> _Passage shown_:
------------------------------------------------------------------------
Researchers at the California Institute of Technology have made a breakthrough in technology involving tiny robots made of DNA that can pick up particles and deliver them to a different area.
The development could be used in a wide range of applications such as robots that can be used to assemble chemical compounds or that can rearrange nanoparticles on circuits.
Researchers assembled various strands of DNA, which include one “leg” that sprouts two feet and two arms that carry a piece of cargo. The robot moves on a 2D track of DNA origami with one foot anchored to a track at a given time. As one foot steps down on a track, the other becomes free. The robot then walks randomly along the track until it encounters the object it is designed to carry—here it is as a fluorescent molecule or a DNA strand that binds to the robot’s arms.
The robot then carries the molecule or DNA to a target strand of DNA where that strand automatically snatches the cargo from the robot leaving the robot free to explore other locations on the origami surface and pick up another piece of cargo.
Upon testing, researchers found that individual robots have an 80 percent chance of successful delivery and the time it takes for one step of the DNA robots takes about five minutes, and they can move about six nanometers.
Researchers believe they can decrease the time to deliver cargo dramatically by giving the robot single-stranded “tails” or by using protein motors programmed by DNA.
The full research can be found in the journal Science.
------------------------------------------------------------------------
> _Stored data entries_:
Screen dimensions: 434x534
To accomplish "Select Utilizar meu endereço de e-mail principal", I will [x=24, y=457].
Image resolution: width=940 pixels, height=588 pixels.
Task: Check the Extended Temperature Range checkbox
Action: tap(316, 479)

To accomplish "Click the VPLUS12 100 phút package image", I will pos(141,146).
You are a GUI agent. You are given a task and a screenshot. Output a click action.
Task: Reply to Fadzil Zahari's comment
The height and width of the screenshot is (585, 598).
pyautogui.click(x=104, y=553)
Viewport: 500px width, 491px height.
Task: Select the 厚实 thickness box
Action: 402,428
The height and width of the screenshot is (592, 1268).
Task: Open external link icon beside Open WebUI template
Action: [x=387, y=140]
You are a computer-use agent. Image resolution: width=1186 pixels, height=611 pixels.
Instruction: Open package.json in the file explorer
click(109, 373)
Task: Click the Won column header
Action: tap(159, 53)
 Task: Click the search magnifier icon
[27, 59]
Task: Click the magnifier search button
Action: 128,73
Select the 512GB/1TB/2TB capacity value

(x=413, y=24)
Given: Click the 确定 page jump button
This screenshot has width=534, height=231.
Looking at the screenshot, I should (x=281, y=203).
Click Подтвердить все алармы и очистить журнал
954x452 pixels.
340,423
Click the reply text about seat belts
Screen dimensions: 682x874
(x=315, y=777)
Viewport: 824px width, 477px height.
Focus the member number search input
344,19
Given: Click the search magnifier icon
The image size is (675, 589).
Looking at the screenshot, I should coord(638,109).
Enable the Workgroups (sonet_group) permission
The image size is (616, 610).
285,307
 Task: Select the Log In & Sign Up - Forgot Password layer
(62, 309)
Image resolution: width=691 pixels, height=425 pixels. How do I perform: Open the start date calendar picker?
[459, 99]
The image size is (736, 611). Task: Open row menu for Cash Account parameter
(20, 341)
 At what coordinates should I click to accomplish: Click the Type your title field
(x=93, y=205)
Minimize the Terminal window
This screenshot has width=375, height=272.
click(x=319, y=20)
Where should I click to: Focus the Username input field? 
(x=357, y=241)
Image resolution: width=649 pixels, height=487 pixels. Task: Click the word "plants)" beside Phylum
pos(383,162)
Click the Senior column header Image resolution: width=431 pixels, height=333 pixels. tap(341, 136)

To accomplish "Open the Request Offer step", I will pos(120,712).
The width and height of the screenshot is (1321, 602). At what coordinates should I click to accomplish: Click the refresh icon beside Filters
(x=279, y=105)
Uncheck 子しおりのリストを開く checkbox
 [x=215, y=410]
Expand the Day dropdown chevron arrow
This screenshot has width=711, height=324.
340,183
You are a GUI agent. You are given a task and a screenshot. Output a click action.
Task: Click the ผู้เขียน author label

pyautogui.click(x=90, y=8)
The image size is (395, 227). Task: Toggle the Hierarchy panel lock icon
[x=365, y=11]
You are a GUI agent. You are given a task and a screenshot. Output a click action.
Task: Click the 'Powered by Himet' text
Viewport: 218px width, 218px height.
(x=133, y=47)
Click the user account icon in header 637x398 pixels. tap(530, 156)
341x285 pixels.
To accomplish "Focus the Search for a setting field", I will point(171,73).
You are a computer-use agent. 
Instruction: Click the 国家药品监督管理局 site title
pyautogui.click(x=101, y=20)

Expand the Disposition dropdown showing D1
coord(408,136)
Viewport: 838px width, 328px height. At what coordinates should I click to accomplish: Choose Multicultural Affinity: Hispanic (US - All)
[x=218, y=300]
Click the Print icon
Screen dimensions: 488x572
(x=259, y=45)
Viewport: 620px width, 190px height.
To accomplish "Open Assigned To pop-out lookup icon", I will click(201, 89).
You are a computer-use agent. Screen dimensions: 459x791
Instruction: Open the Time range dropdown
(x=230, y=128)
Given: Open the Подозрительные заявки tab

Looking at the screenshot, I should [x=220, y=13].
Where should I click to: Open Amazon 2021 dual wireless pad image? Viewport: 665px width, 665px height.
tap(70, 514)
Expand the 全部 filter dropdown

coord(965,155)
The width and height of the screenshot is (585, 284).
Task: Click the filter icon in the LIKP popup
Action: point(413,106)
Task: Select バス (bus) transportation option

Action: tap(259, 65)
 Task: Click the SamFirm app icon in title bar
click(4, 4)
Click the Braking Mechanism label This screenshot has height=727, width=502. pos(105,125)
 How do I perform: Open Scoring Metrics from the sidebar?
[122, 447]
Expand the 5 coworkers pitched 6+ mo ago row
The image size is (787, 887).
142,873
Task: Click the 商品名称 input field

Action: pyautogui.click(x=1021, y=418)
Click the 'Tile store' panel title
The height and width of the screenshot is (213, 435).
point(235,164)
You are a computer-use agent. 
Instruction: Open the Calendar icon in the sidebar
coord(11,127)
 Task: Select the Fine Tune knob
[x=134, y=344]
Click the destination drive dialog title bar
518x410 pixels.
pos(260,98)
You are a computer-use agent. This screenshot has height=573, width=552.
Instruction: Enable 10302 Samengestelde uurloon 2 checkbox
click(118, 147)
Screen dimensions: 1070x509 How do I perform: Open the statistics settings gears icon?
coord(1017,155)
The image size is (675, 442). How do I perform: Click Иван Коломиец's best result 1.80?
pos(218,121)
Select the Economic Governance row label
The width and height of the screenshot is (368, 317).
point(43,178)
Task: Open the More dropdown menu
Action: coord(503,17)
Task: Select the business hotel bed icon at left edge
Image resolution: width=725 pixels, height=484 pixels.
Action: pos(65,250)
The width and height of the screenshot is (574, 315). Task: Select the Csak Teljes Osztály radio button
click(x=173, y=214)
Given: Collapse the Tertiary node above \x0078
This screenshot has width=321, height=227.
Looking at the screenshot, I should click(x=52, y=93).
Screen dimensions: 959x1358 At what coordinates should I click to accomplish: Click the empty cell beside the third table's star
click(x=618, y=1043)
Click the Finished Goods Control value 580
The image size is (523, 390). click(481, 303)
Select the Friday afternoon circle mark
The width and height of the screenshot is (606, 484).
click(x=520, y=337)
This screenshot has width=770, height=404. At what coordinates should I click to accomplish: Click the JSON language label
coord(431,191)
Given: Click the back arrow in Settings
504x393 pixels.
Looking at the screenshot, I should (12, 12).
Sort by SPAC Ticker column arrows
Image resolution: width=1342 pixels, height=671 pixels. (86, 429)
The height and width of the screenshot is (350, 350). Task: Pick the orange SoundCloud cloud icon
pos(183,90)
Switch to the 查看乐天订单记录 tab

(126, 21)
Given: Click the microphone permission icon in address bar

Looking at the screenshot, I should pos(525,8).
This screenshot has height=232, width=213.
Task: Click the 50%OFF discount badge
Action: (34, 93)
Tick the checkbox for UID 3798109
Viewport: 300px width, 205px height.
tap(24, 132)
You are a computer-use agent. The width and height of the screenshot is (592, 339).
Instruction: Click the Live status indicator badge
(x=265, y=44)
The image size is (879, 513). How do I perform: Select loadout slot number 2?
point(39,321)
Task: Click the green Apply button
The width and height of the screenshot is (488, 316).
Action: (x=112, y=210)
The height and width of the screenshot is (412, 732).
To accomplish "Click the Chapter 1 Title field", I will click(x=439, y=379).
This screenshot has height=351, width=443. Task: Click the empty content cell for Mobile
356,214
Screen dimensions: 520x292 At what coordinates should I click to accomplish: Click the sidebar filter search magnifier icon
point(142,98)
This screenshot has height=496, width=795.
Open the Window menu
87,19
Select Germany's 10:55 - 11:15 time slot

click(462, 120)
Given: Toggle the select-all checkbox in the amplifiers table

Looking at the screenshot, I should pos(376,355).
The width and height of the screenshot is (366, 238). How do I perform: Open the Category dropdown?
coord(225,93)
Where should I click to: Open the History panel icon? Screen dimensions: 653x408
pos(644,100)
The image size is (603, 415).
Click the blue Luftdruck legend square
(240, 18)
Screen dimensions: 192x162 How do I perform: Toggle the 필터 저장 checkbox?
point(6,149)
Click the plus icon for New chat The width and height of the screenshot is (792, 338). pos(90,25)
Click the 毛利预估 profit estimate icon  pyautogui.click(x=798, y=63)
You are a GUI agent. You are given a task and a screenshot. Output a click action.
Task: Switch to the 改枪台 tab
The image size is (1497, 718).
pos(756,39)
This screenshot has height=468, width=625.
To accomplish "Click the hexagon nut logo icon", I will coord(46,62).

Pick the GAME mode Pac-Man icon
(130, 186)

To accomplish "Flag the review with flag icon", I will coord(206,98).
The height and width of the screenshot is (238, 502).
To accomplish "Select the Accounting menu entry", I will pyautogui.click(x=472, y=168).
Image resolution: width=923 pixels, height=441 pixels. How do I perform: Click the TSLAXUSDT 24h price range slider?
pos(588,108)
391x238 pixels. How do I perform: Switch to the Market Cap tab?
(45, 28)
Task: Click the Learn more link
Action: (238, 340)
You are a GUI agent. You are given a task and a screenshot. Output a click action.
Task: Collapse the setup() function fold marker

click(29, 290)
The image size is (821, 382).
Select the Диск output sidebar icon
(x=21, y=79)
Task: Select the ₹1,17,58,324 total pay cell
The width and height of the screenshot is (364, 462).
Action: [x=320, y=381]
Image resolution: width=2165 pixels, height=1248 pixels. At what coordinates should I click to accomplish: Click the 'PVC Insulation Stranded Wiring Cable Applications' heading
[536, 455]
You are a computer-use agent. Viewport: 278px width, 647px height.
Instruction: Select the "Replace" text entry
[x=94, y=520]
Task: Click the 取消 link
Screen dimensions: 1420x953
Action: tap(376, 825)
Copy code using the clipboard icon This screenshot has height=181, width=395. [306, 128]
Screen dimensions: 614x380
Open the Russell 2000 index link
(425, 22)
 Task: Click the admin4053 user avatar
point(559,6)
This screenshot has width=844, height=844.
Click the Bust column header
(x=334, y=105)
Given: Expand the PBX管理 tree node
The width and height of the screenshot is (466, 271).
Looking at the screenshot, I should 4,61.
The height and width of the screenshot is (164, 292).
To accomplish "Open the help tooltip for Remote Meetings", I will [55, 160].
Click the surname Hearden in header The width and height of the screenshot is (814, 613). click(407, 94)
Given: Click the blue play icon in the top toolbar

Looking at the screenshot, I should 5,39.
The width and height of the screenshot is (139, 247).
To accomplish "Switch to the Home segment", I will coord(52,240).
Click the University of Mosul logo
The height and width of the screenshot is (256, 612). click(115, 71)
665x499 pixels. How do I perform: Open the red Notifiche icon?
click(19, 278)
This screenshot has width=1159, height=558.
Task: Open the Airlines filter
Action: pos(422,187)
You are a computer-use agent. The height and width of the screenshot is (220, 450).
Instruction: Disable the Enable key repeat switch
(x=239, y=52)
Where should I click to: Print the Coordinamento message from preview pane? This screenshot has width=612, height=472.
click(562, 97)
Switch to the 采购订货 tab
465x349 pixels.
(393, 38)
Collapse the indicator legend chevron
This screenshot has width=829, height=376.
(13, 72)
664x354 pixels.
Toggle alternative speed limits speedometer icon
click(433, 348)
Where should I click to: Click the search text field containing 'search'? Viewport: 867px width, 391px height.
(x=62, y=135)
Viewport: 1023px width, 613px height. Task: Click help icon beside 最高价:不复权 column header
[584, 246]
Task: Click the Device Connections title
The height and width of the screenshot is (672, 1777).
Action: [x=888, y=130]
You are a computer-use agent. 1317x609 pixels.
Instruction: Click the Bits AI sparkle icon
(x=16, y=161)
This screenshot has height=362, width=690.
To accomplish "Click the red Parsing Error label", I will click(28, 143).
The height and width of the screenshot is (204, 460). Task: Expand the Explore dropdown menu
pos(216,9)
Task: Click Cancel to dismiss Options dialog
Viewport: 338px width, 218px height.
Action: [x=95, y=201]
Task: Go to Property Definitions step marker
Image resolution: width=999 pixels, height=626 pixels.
------------------------------------------------------------------------
> _Instructions_:
1) Rewrite the section of the DNA robot article starting with "Upon testing, researchers" and going on through "programmed by DNA.", swapping "nanometers" for "micrometers".
2) Answer these questions using the DNA robot article:
(a) Which institution's researchers made the breakthrough?
(b) What chance of successful delivery did individual robots show in testing?
(c) In which journal can the full research be found?

> _Response list_:
1)
Upon testing, researchers found that individual robots have an 80 percent chance of successful delivery and the time it takes for one step of the DNA robots takes about five minutes, and they can move about six micrometers.
Researchers believe they can decrease the time to deliver cargo dramatically by giving the robot single-stranded “tails” or by using protein motors programmed by DNA.

2)
(a) The California Institute of Technology
(b) An 80 percent chance
(c) Science